Through the haze of learning student names on the first day, that was the first
thing I noticed about this girl. A pink animas pump clipped to her waistband.
She was in one of my afternoon classes, and very outspoken
about her diabetes. The first unit I taught them about was the Roman Empire,
and we were discussing life back then. Suddenly, she blurted out. “I don’t like
this conversation!” I looked at her and asked why, and she responded that she
hated history because she realized if she lived in any other time period but
today, she would have died years ago.
It’s a thought that I have had myself, but it somehow
sounded different coming out of someone else’s mouth. It was an interesting
concept that other people had put that thought into consideration. I spent seven
months at that school, and towards the end of my time there, this girl was
starting the college search.
Something that I will always remember is when she came up to
me after class and wanted to talk about going to college with diabetes. She had
a lot of questions, she said, and didn’t know who to ask about them until she
met me. We talked after class every day until she thought she had all her
questions answered: about living in dorms, dealing with roommates, talking to
the disability resource center. I encouraged her to talk to her endocrinology
team about things I couldn’t answer. I remembered she asked me about drinking,
and I told her that was a medical question I wasn’t qualified to answer (also,
I was not going to give alcohol advice to a 17 year old high school junior!)
It’s been over a year since I taught at that school. I
graduated college and moved to the southwest to work for a year.

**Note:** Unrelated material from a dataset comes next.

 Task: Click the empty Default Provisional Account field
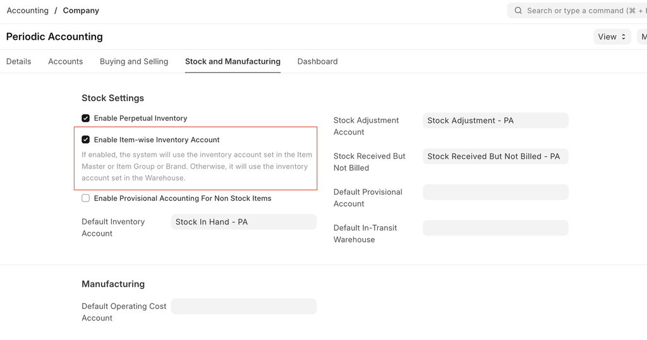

I am about to
finish my first year of being a real teacher with my own classroom. I have
diabetic ups and downs since then, but I will always remember this particular
girl. She was my first diabetic student, and probably won’t be my last.
However, through her, I was able to let down my guard about being diabetic
myself. I hid my insulin pump in my clothes because I didn’t want people to see
it and give me that sympathetic, sad smile I was used to when people found out
I had an illness.
It’s funny but this girl only found out I was diabetic
because she tried to pull an excuse about not doing something because of
diabetes, and I told her I didn’t believe it, and whipped out my own pump.I kept in touch with a few of my students after I left that
school; she wasn’t one of them, but it’s okay. I didn’t enter the teaching
profession to make friends with my students.
She’s a senior now and last I heard she was accepted into a few good colleges. I only wish the best for her, and hope that she remembers our conversations after classes, and can take some of that with her to college.
She’s a senior now and last I heard she was accepted into a few good colleges. I only wish the best for her, and hope that she remembers our conversations after classes, and can take some of that with her to college.
Aw what a sweet story. I'm sure she really appreciated having you answer questions for her about college, that is something I definitely would have enjoyed hearing about back when I was in high school. Thanks for sharing!